Talk about unfortunate timing. The day Waitakere Mayor Bob Harvey wrote in these pages of the virtue of politicians following the voice of the people on big issues, his council decided, in secret session, to become part-owners of a film studio venture.
Henderson becoming the Hollywood of the South Pacific has long been a dream of Mayor Bob. But what say the workers of Universal Drive?
Mr Harvey, a recent convert to "direct democracy," says the time is now right for Waitakere City to start conducting referendums or going through the citizens' jury process "on matters of significant public interest". He's proposing that for a start, the process be limited to three major projects a year.
At least the citizens' jury process, which involves 18 to 24 representative citizens gathering for a week to hear the evidence and make recommendations, offers the chance of a little rational debate and the sifting of evidence. But the thought of leaving it to referendums leaves me terrified.
In a lengthy report last week to his councillors, the mayor calls it "the wisdom of crowds". To an old cynic like me, it sniffs more of mob rule, a curse which our system of representative democracy is here to protect us from.
Mr Harvey approvingly offers a couple of recent examples of people power. "Just last month Hamilton City residents voted to keep fluoride in their tap water via a referendum, and Wanganui District Council has held several ... including whether to put an "h" in Wanganui ... "
It's that latter example which classically illustrates the short-comings of asking the mob to judge an issue. Since when did spelling a place name become a matter to be decided by popular vote? Just because 82 per cent of Wanganuians voted in a referendum this year to put uppity Maori in their place by rejecting their request to spell the city's name correctly doesn't represent a victory for democracy.
The same nonsense is going on in Whangarei, where former Act MP Muriel Newman is trying to keep her name in lights by calling for a referendum on the recent renaming of a local hill. She says locals will vote overwhelmingly in favour of restoring the incorrect spelling, Parahaki, to the hill which is now called Parihaki. A majority of her supporters probably think the Earth is flat and Roger Douglas is God as well. But does that make them right?
As for the fluoride vote in Hamilton, in that case the referendum fluked a match with the scientific evidence. But that's hardly an endorsement of the process. Six years ago in Onehunga, a city council poll had 62 per cent against fluoridation of the local water and 33 per cent in favour. But an earlier district health board survey showed 48 per cent were for, 21 per cent were against and 30 per cent didn't know.
An analysis of the results revealed two-thirds of ratepayers did not return their city council survey forms. Not that it would have made much difference because there was also widespread ignorance of the issues. Forty per cent of business respondents and 22 per cent of residents didn't know what fluoridation was about. Ditto 61 per cent of Pacific Islanders and 50 per cent of Asians.

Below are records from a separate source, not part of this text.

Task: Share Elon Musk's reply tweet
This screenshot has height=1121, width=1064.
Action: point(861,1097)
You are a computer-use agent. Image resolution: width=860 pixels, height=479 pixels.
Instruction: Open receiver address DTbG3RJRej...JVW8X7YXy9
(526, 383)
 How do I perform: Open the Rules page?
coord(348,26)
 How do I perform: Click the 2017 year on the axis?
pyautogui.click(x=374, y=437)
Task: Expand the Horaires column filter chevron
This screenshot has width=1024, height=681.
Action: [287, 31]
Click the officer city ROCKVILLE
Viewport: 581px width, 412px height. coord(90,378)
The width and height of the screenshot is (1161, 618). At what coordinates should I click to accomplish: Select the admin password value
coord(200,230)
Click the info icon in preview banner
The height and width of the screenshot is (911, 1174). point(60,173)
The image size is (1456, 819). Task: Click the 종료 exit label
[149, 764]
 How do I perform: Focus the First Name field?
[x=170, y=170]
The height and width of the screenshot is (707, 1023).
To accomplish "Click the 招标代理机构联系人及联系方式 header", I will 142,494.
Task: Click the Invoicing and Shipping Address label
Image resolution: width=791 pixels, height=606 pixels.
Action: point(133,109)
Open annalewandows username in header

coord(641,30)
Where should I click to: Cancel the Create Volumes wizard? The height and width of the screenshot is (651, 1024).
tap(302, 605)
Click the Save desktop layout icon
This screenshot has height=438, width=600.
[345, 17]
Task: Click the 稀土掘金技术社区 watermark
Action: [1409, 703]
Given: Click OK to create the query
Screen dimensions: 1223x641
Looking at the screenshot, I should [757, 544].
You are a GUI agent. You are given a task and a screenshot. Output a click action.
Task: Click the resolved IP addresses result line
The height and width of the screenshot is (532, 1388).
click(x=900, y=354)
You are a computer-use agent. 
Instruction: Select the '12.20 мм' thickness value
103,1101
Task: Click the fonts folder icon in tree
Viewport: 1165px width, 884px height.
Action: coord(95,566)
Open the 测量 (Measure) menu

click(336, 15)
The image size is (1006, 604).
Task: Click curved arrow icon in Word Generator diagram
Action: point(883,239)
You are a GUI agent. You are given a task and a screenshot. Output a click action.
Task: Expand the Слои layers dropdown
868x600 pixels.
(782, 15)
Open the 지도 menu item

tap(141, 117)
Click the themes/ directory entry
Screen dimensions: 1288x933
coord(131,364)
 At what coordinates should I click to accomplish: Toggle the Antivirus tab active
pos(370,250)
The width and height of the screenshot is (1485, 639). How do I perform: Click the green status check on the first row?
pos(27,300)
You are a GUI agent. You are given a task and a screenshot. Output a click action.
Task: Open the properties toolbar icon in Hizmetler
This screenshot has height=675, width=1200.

It's this widespread ignorance of an issue and the low participation levels which count so heavily against Mr Harvey's utopian dream of a village-square democracy. It's bad enough leaving the decision-making to politicians, but at least with the system we have there is an intricate interchange of lobbying and checks and balances and subsequent accountability, which increases the odds of a good decision being made.
Calling on the mob to raise or lower their thumbs on the life or death of a proposition, though, is a reversion to the Dark Ages.
But there was one historic idea that the irrepressible Westie mayor has floated that I could warm to, although it would risk no one standing for public office ever again. The ancient Athenians, he says, had a way of getting rid of unpopular politicians. Once a year citizens could write on a piece of broken pot (ostrakon), the name of a politician they wished to see banished. Any politician scoring more than 600 ostrakons was immediately made to leave town for 10 years.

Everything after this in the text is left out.